* [Soal 1]
Salin seluruh teks tentang Konferensi Pantomim Dunia 2021 tanpa mengubah apa pun.

* [Teks Kutipan]
>>>
Konferensi Pantomim Dunia 2021: Pantomim Warisan Seni Pertunjukan
Penulis beberapa minggu yang lalu, tepatnya hari senin 20 Desember 2021 turut hadir di Konferensi Pantomim Dunia 2021 atas undangan memail yang dikirim oleh Marko Stojanovic selaku Presiden World Mime Organisation. World Mime Conference (Konferensi Pantomim Dunia) telah digelar sejak tahun 2018, 2019 dan 2020. Kegiatan Konferensi tersebut tahun ini sekaligus merayakan 30 tahun pendidikan pantomim NAFTA (National Academy for Theatre and Film) Sofia, Bulgaria. Konferensi digelar melalui webinar zoom meeting yang dihadiri sekitar 22 peserta dari Eropa dan Asia. Kegiatan berlangsung mengikuti waktu Paris, Berlin, Belgrade, disana pukul 14.00 waktu setempat, di Indonesia pukul 20.15 WIB, konferensi berakhir pukul 23.35 WIB. Diikuti oleh seniman pantomim, akademisi, peneliti semuanya mendedikasikan pengetahuan dan keilmuannya pada seni pantomim sebagai seni warisan pertunjukan juga peradaban manusia dari era tanpa kata hingga perkembangan teknologi digital saat ini.
<<<
* [Daftar Baris]
>>>
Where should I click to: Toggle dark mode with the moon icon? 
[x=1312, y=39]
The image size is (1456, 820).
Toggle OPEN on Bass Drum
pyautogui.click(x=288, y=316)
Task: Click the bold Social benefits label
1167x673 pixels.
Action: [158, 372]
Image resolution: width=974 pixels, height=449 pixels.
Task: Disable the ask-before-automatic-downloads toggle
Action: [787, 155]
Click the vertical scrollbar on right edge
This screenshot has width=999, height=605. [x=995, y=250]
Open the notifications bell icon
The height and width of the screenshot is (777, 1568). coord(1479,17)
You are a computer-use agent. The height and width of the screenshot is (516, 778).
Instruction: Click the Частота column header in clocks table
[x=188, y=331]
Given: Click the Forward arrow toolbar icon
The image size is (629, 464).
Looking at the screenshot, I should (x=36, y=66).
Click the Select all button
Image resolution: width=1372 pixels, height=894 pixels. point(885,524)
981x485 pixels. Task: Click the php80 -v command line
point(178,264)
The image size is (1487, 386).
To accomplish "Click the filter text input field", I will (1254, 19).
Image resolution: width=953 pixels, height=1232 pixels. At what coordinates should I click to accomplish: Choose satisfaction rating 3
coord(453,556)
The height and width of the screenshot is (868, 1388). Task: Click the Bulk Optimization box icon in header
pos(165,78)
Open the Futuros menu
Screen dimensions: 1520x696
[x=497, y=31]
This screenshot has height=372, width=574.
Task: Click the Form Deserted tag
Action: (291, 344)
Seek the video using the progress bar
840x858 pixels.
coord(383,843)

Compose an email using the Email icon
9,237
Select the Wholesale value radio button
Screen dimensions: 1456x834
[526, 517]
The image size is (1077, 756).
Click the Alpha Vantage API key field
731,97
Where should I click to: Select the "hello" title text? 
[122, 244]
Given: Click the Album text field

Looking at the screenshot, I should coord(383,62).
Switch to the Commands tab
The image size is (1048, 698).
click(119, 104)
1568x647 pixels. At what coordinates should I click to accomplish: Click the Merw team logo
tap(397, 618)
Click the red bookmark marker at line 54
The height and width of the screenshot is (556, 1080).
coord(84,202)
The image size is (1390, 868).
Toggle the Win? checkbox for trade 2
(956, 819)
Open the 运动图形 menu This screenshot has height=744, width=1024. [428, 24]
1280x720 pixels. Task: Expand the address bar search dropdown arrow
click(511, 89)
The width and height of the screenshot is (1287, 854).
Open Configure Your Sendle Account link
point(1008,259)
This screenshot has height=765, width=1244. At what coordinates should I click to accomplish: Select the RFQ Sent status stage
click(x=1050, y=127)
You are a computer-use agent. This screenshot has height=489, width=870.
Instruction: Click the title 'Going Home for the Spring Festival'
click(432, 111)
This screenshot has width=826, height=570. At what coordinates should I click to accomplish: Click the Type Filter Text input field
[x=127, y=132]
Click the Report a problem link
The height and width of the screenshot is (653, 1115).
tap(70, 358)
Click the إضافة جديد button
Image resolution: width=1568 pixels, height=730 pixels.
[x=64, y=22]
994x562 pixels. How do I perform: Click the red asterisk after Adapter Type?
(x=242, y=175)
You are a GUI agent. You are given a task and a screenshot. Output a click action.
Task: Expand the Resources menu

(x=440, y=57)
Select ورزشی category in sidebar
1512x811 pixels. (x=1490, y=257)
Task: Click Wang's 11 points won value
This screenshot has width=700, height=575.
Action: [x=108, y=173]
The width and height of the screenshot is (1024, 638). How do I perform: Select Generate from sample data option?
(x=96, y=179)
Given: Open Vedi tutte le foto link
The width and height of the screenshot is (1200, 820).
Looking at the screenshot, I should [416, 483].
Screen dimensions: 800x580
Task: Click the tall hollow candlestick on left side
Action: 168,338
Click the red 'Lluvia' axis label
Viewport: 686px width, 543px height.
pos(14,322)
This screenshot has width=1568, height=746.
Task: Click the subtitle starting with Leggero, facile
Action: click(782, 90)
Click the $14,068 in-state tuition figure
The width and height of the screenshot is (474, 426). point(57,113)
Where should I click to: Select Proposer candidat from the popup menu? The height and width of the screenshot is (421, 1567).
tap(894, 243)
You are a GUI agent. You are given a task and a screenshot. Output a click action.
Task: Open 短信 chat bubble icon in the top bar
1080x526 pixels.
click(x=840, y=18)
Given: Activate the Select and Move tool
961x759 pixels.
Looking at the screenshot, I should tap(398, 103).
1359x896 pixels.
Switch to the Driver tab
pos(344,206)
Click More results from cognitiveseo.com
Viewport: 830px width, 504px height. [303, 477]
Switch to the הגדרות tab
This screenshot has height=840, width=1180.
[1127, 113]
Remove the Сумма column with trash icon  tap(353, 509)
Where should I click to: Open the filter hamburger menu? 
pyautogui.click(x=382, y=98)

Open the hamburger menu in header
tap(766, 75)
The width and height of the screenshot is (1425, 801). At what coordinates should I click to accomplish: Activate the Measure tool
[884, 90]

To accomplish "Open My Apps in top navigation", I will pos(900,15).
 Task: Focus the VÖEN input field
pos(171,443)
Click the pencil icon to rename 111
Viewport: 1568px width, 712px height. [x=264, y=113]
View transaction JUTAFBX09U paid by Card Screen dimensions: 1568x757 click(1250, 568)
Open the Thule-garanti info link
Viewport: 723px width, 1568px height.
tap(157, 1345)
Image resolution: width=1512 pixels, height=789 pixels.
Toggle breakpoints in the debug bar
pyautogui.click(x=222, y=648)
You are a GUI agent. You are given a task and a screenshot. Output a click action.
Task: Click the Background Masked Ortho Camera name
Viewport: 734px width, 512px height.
<<<
* [Soal 2]
Buat daftar bernomor dari baris-baris di bagian Daftar Baris di atas, mulai dari baris yang memuat "Click the $14,068 in-state tuition figure" dan terus sampai baris terakhir bagian itu. Jangan masukkan baris kosong.

* [Jawaban Benar 1]
Konferensi Pantomim Dunia 2021: Pantomim Warisan Seni Pertunjukan
Penulis beberapa minggu yang lalu, tepatnya hari senin 20 Desember 2021 turut hadir di Konferensi Pantomim Dunia 2021 atas undangan memail yang dikirim oleh Marko Stojanovic selaku Presiden World Mime Organisation. World Mime Conference (Konferensi Pantomim Dunia) telah digelar sejak tahun 2018, 2019 dan 2020. Kegiatan Konferensi tersebut tahun ini sekaligus merayakan 30 tahun pendidikan pantomim NAFTA (National Academy for Theatre and Film) Sofia, Bulgaria. Konferensi digelar melalui webinar zoom meeting yang dihadiri sekitar 22 peserta dari Eropa dan Asia. Kegiatan berlangsung mengikuti waktu Paris, Berlin, Belgrade, disana pukul 14.00 waktu setempat, di Indonesia pukul 20.15 WIB, konferensi berakhir pukul 23.35 WIB. Diikuti oleh seniman pantomim, akademisi, peneliti semuanya mendedikasikan pengetahuan dan keilmuannya pada seni pantomim sebagai seni warisan pertunjukan juga peradaban manusia dari era tanpa kata hingga perkembangan teknologi digital saat ini.

* [Jawaban Benar 2]
1. Click the $14,068 in-state tuition figure
2. The width and height of the screenshot is (474, 426). point(57,113)
3. Where should I click to: Select Proposer candidat from the popup menu? The height and width of the screenshot is (421, 1567).
4. tap(894, 243)
5. You are a GUI agent. You are given a task and a screenshot. Output a click action.
6. Task: Open 短信 chat bubble icon in the top bar
7. 1080x526 pixels.
8. click(x=840, y=18)
9. Given: Activate the Select and Move tool
10. 961x759 pixels.
11. Looking at the screenshot, I should tap(398, 103).
12. 1359x896 pixels.
13. Switch to the Driver tab
14. pos(344,206)
15. Click More results from cognitiveseo.com
16. Viewport: 830px width, 504px height. [303, 477]
17. Switch to the הגדרות tab
18. This screenshot has height=840, width=1180.
19. [1127, 113]
20. Remove the Сумма column with trash icon  tap(353, 509)
21. Where should I click to: Open the filter hamburger menu? 
22. pyautogui.click(x=382, y=98)
23. Open the hamburger menu in header
24. tap(766, 75)
25. The width and height of the screenshot is (1425, 801). At what coordinates should I click to accomplish: Activate the Measure tool
26. [884, 90]
27. To accomplish "Open My Apps in top navigation", I will pos(900,15).
28.  Task: Focus the VÖEN input field
29. pos(171,443)
30. Click the pencil icon to rename 111
31. Viewport: 1568px width, 712px height. [x=264, y=113]
32. View transaction JUTAFBX09U paid by Card Screen dimensions: 1568x757 click(1250, 568)
33. Open the Thule-garanti info link
34. Viewport: 723px width, 1568px height.
35. tap(157, 1345)
36. Image resolution: width=1512 pixels, height=789 pixels.
37. Toggle breakpoints in the debug bar
38. pyautogui.click(x=222, y=648)
39. You are a GUI agent. You are given a task and a screenshot. Output a click action.
40. Task: Click the Background Masked Ortho Camera name
41. Viewport: 734px width, 512px height.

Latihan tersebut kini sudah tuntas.